Selected fourth overall in the 2008 NBA Draft out of UCLA, Russell has quickly risen the ranks to become one of the league’s elite point guards. With lightning-quick speed and great court vision, Westbrook has the ability to blow past defenders with ease and dish off to teammates when double-teamed. 

His athleticism matches that of newly minted MVP Derrick Rose, which allows him to overpower weaker defenders that simply cannot match his strength and agility.

With such great qualities, his erratic play comes as a surprise to many who believe that his squad is the next “it” team in the Western Conference. 

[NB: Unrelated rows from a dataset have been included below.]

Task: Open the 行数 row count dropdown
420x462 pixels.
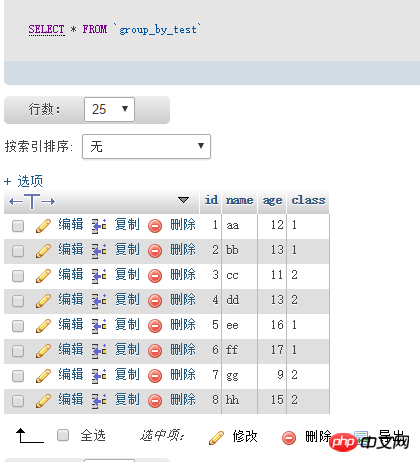Action: tap(109, 109)
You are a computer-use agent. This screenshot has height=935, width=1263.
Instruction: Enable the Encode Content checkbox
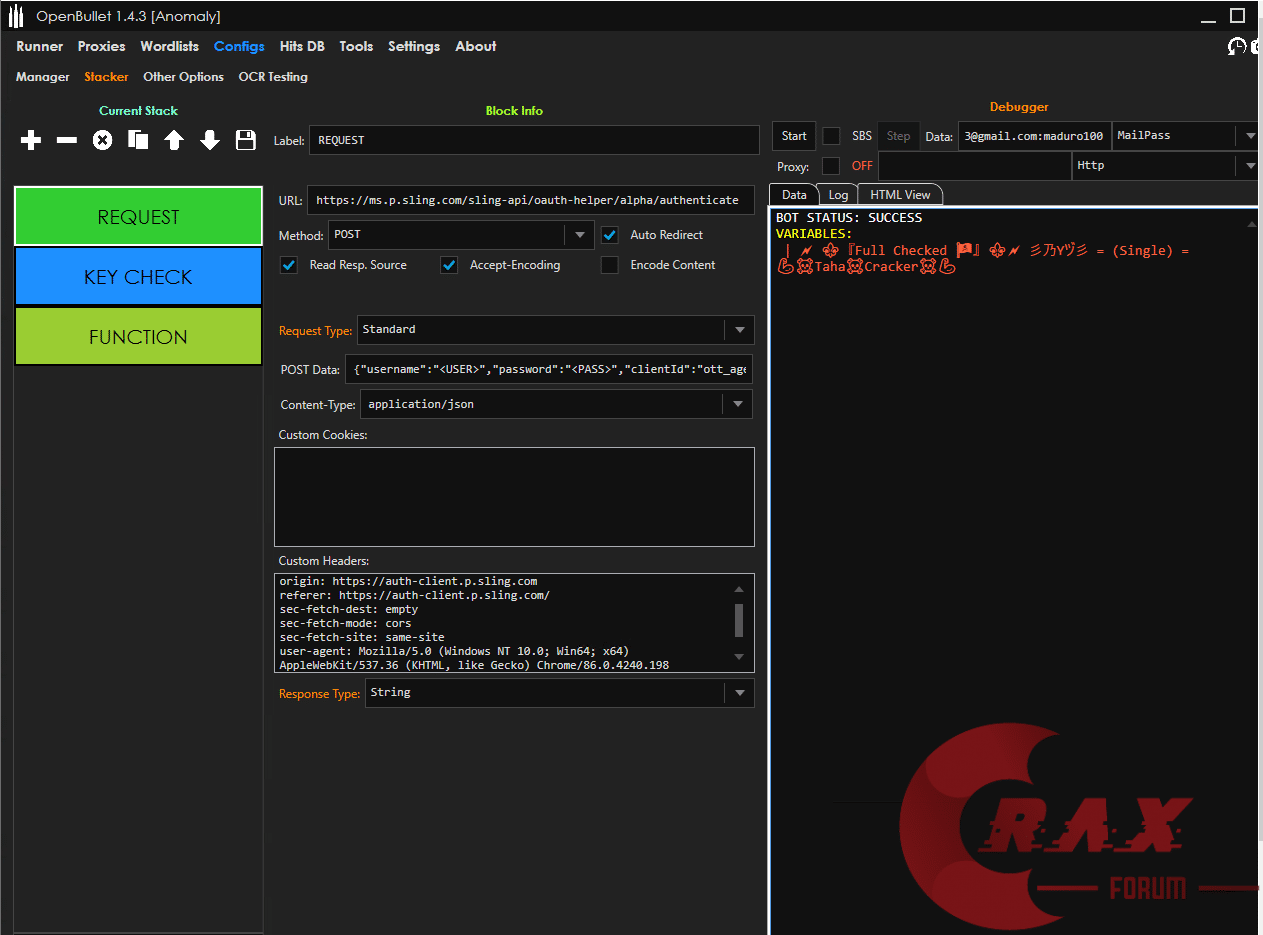pyautogui.click(x=610, y=265)

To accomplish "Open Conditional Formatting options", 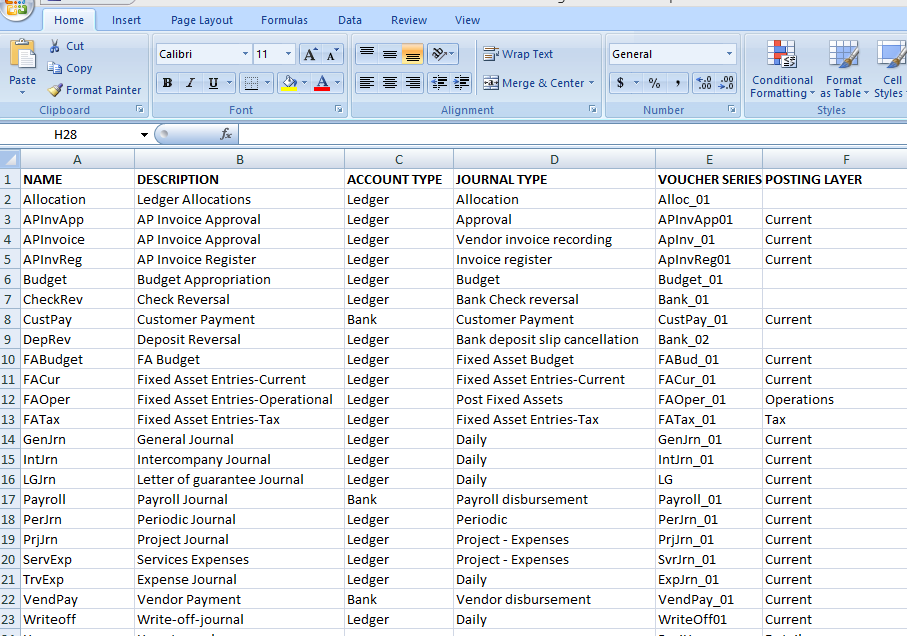I will 782,70.
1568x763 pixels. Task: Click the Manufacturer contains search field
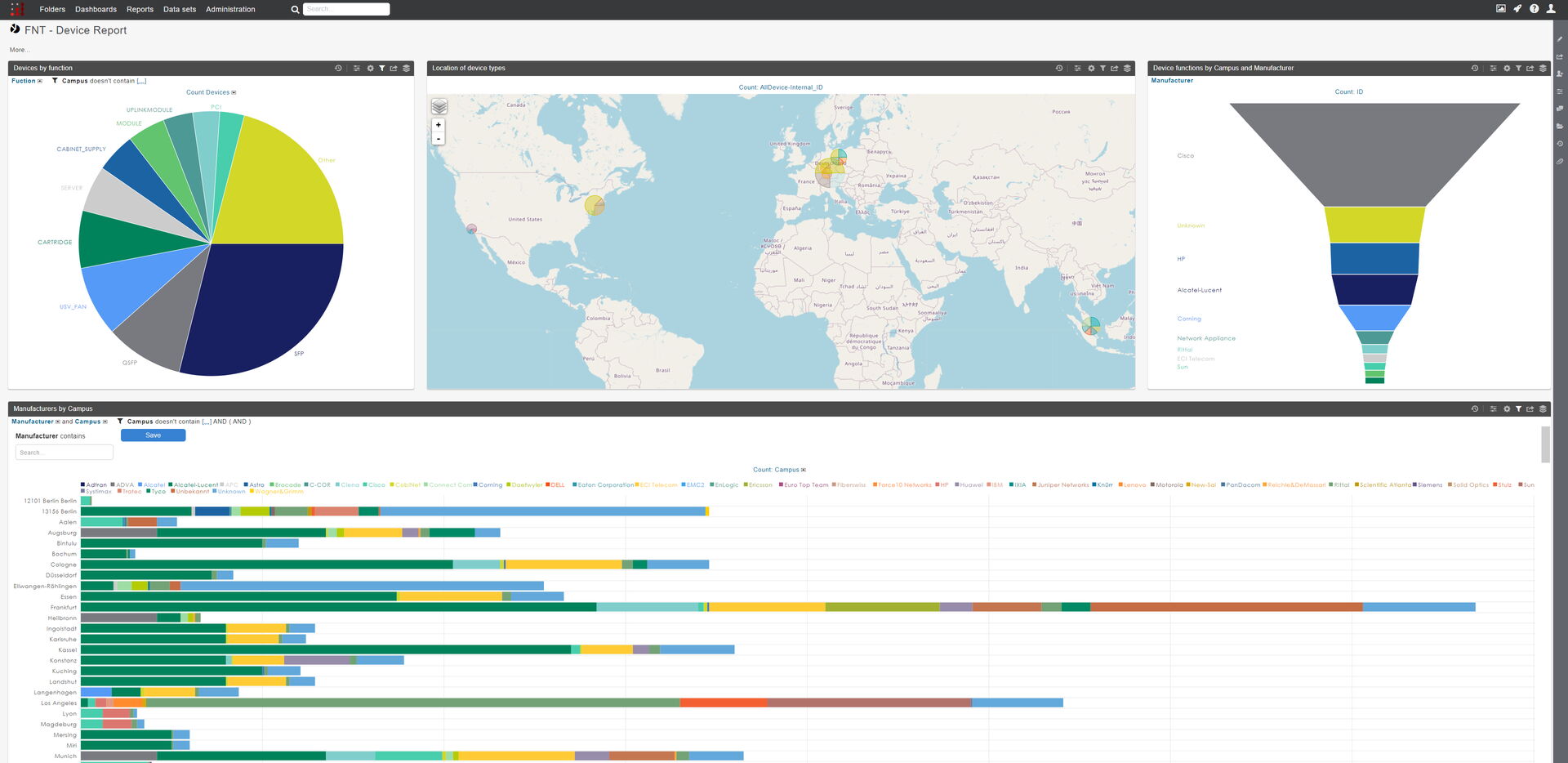[65, 453]
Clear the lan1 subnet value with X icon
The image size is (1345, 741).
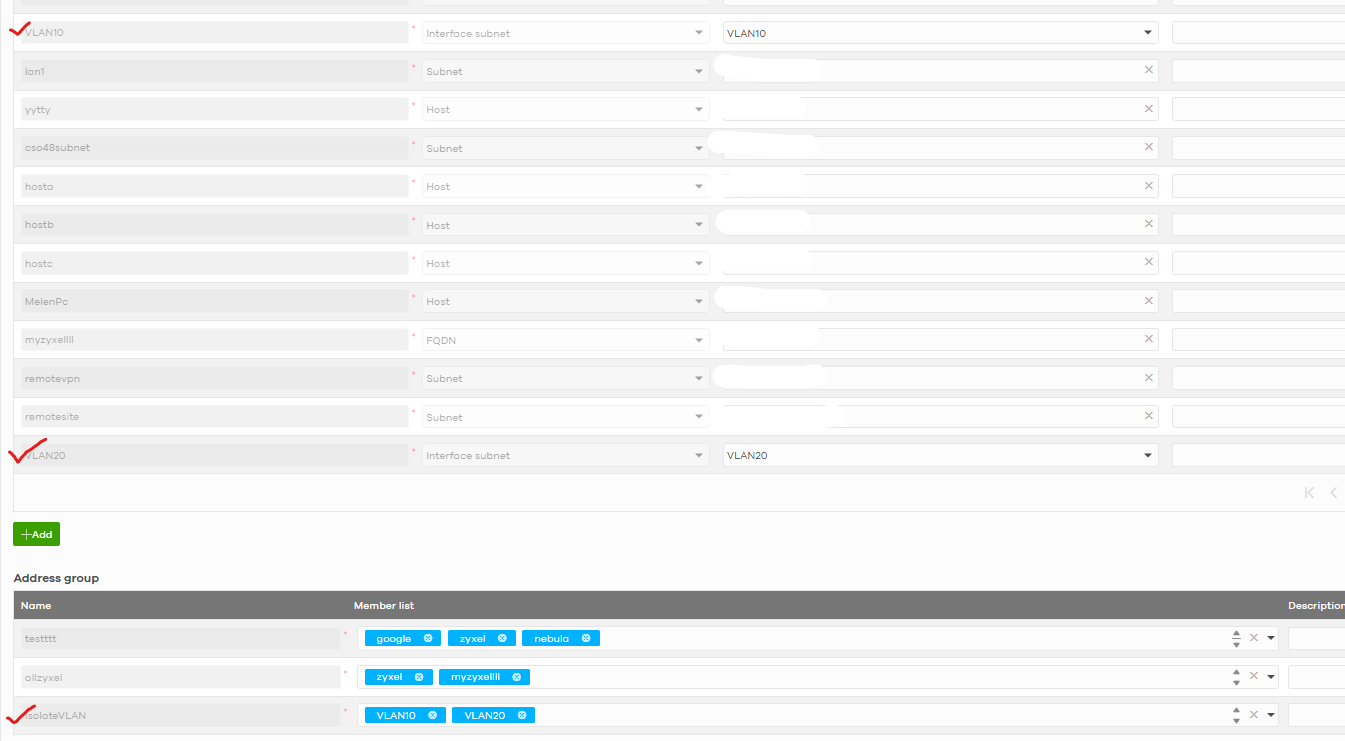click(x=1148, y=70)
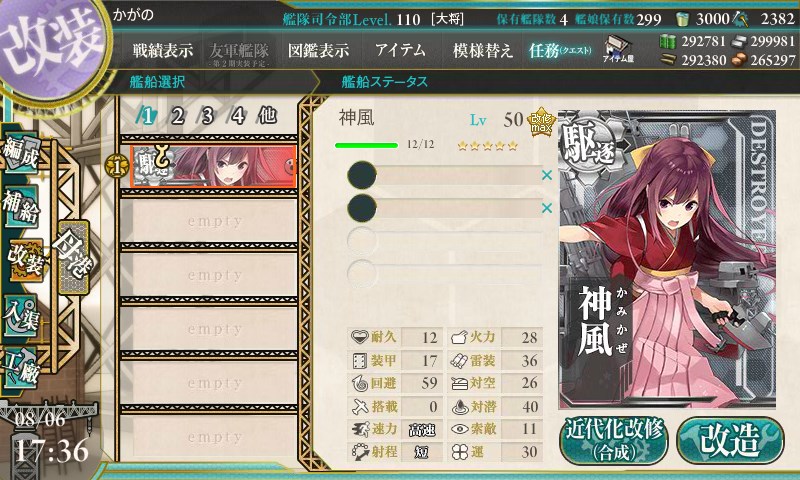Open the アイテム屋 item shop icon
This screenshot has width=800, height=480.
tap(617, 49)
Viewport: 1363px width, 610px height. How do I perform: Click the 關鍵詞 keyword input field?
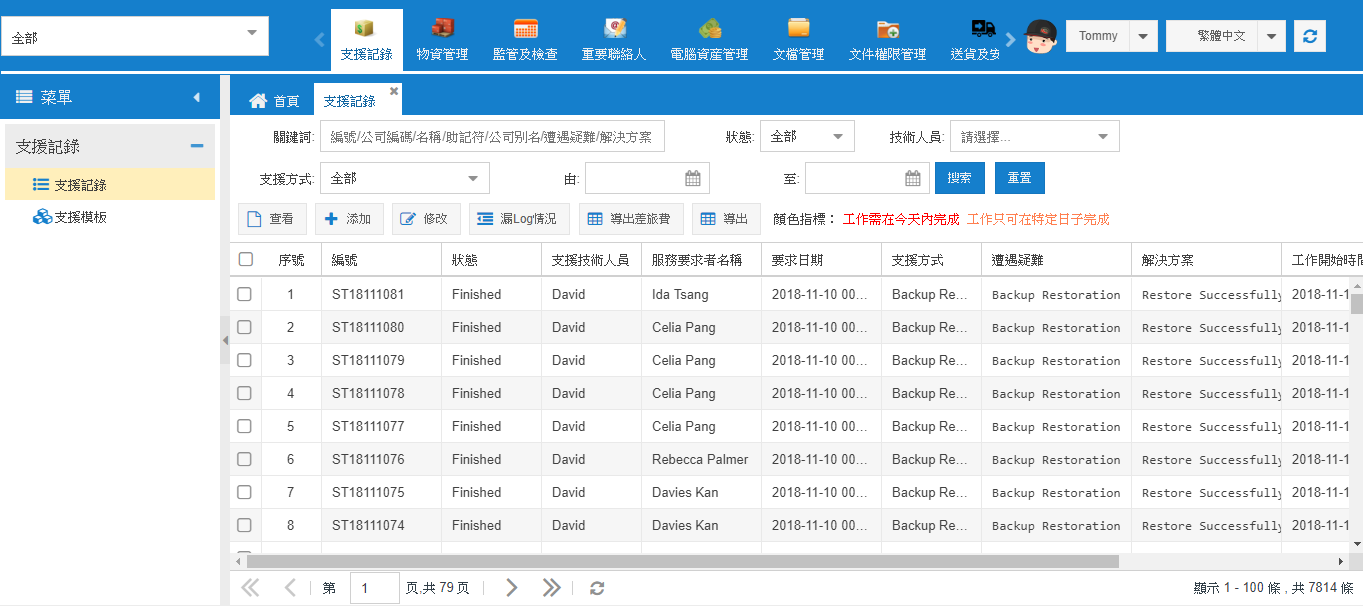point(492,137)
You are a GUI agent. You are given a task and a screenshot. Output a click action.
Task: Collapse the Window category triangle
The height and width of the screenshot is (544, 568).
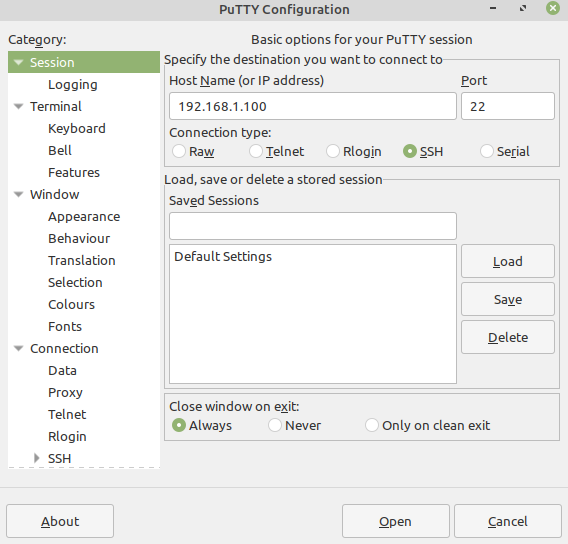18,194
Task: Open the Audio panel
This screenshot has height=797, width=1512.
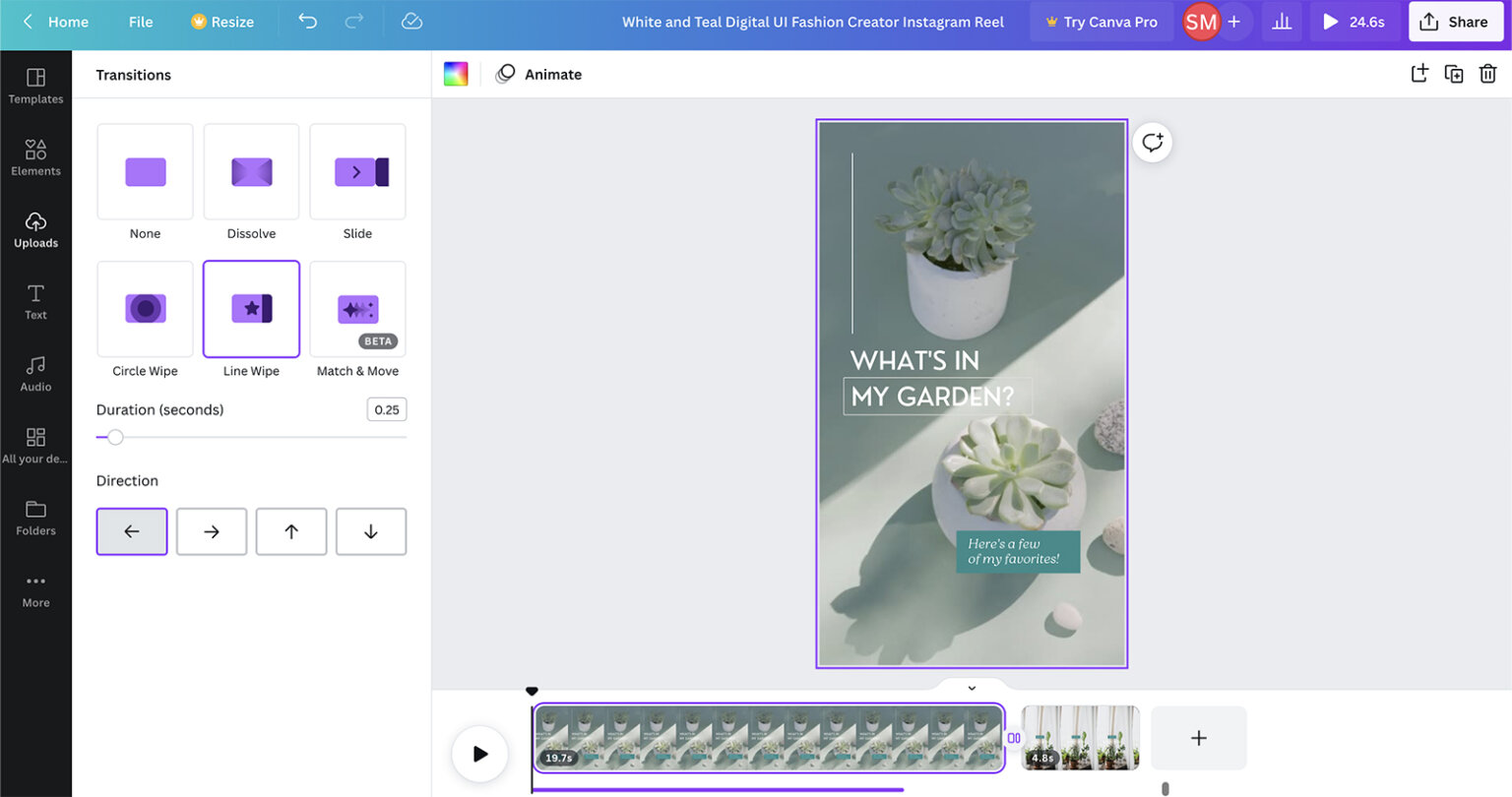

The most obvious criticism in these playoffs, as seen by Wilbon’s comments, stem from Westbrook’s “ball-hog” mentality. He has taken 144 shots in OKC’s first seven playoff games, as compared to Durant’s 143 and has even seen an increase in turnovers and erratic play.

His 30-shot performance in Game 4 against Denver virtually lost the game for his team and sparked an uproar from the media about his “me first” mentality.

His seven turnovers in Game 1 of the Western Conference semis played a large part in the Grizzlies' manhandling of the young guns from OKC, sending the Thunder into an early 0-1 hole.

While Game 2 saw a Thunder victory, Westbrook again had more shots than Durant and posted four turnovers.

With all this being said, there is no question that Westbrook is one of the primary contributors on this young squad and one of the main reasons they are in the position they are in today. His elite talent combined with his freakish athleticism, at such a young age, are great signs for a team that could very well be the next great small market team. 

For the Thunder to advance past the Memphis Grizzlies, though, Westbrook needs to realize that he is No. 2 in the pecking order. He needs to utilize his superior point guard talents and dish the ball off to his open teammates to get others involved.

He needs to be more like Jason Kidd and less like Allen Iverson

Playing next to the league’s best scorer and elite super star in Kevin Durant, Russell must realize that he is not the team’s first option. That title goes to KD and for good reason.

If RW can get back to his pass-first, shoot-second mindset, the Thunder are in for a long run this postseason and for many years to come.